Pinned

When I was 12 years-old, a 16 year-old boy pinned me down, raised an eyebrow and said:

“Ever heard of rape?”

He laughed as I quickly broke free.

“C’mon, it was funny.”

A few years later, I confided in another boy about the incident.

He apologized and then got really quiet.

“You don’t have to be sorry,” I told him. “It wasn’t you.  I’m sorry, I probably shouldn’t have told you.”

“No, no, it’s not that,” he started. “It’s just…”

He took another long while.

“I just wonder if I’ve ever done anything, just messing around, that scared a girl.”

This felt real – which is to say it felt awkward and confusing.  I couldn’t handle it.  I wanted him to be perfect…because, if he was perfect and he liked me, then that would prove I wasn’t so messy or messed up.  So, I shut him down the best way I knew how:

“I’m sure you didn’t.  It’s no big deal.  Just forget it.”

I don’t remember the rest of the conversation.

I’ve always had strong (like really strong) females in my life.  My mother.  My aunts.  Cousins.  Neighbors.  Teachers.  I’ve always known that I’m loved, and that there are good women and men who would help me change the course of our planet’s rotation if need be…but still somehow, even early on, I learned to tolerate, accept, ignore (and in my weakest moments, normalize) boys and men actually and figuratively pinning us down.

Somehow, I even taught myself how to do the pinning.
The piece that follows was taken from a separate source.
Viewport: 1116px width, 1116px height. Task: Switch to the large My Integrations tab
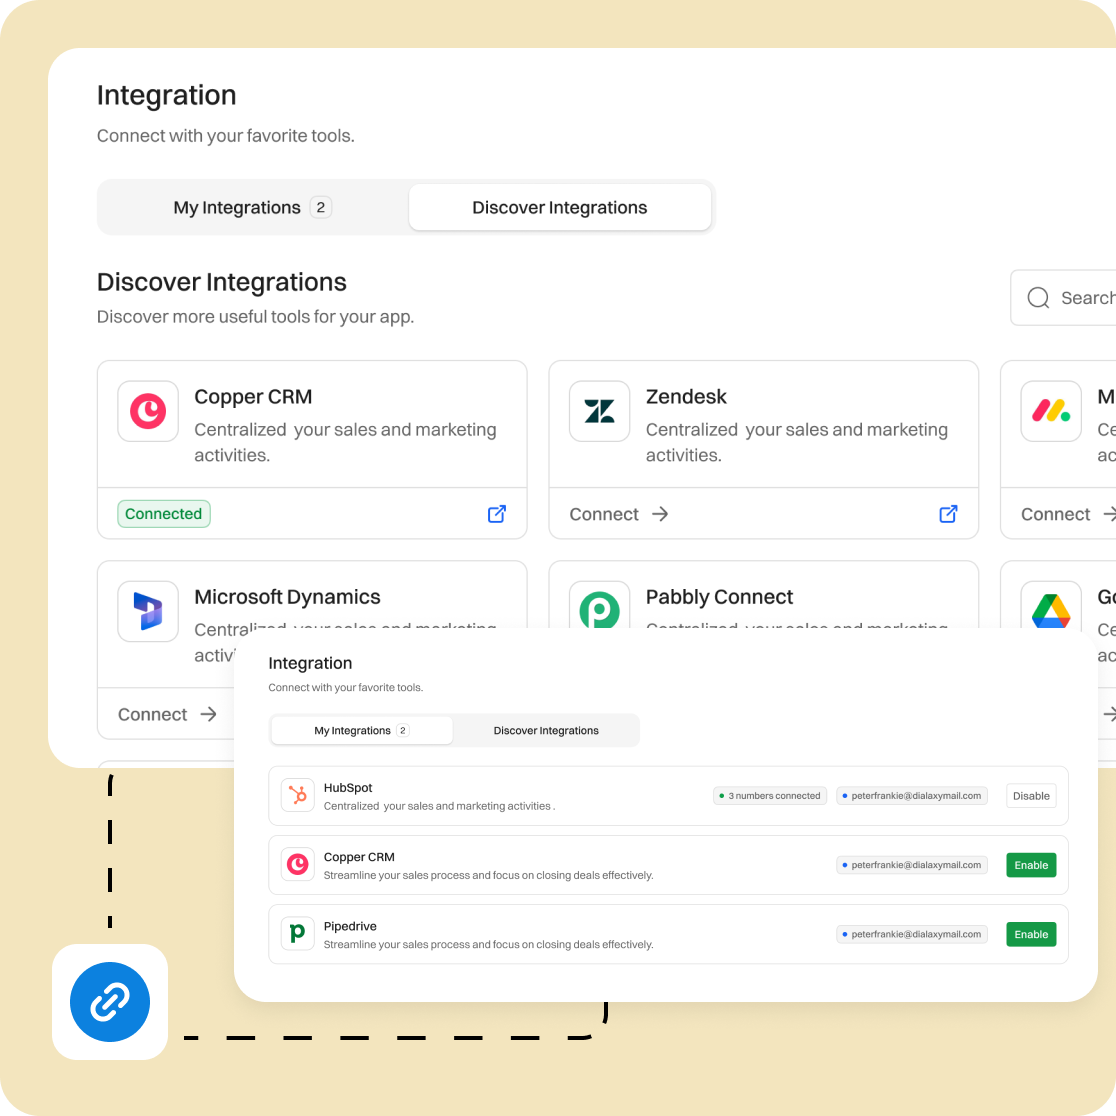(252, 207)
That’s learned behavior derived from something much bigger than my own experiences.

This Saturday I’ll be marching in solidarity with millions of women all across the globe.

At the  Boston Women’s March for America, I’ll be walking in peace, love, and courage all in hope that as my son and his friends (of every race, creed, gender, and ability) continue to grow up, they collectively learn something different.

That WE are all here.

That WE are all equal.

That WE can – and will – and must now rise…TOGETHER.